Because of this, the combination of soft and hard designers was forced to manually convert the rigid and flexible parts of the 3D design into a flat, 2D production format. Later, the designer also needs to manually record the soft design area and carefully review to ensure that no components or vias are placed between the rigid and flexible areas. This process is also hampered by many other rules, and most of these rules are not supported by PCB design software.
In general, designing a hard and soft PCB requires more effort than a competitively rigid standard rigid PCB designed using traditional PCB software. Fortunately, modern design tools with advanced 3D capabilities support the definition and simulation of bends in flexible design sections while supporting the definition of different design sections and different stack layers. These tools largely eliminate the reliance on mechanical CAD tools when dealing with flexible parts, saving time and money for designers and design teams.
Through the use of modern PCB design tools, developers and board manufacturers coordinate in a timely manner, promoting the time-saving efficiency of the combination of soft and hard technology. The combination of soft and hard design requires close cooperation between designers and manufacturers compared to traditional rigid board and cable designs. Successful production of hard and soft boards requires designers and manufacturers to develop design rules, including: number of layers in the design, material selection, via size, bonding, and dimensional control. With the right design tools, clear definitions and trade-offs can be made early in the design process to optimize the soft and hard bond plates, further reducing overall costs.
There is no denying that current industry trends and consumer demands are driving designers and design teams to challenge design limits and enable them to develop new electronic products to meet market challenges.

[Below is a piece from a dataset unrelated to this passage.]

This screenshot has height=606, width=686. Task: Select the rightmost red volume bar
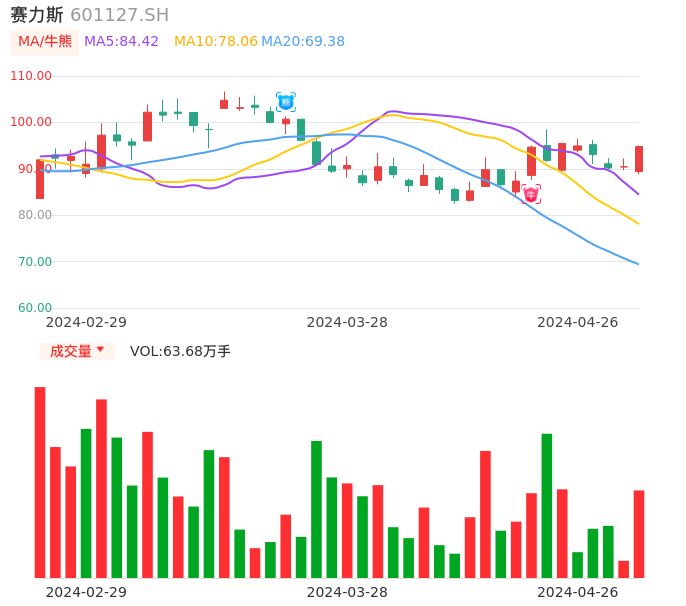[639, 533]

These challenges, especially the demands of today's mobile devices, have driven the combination of soft and hard technologies to become the mainstream of the design world and to achieve higher business value in a wide range of applications, especially those with hundreds of sets. Modern PCB design tools support 3D product development, pre-cooperation and all necessary definitions and simulations of soft and hard integration, greatly reducing the hassle of soft and hard design, making their solutions more attractive; in addition, rigid PCBs compared to cable connections Design, its price is cheaper. For the design team, different choices mean that the success or failure of the product is in the first line.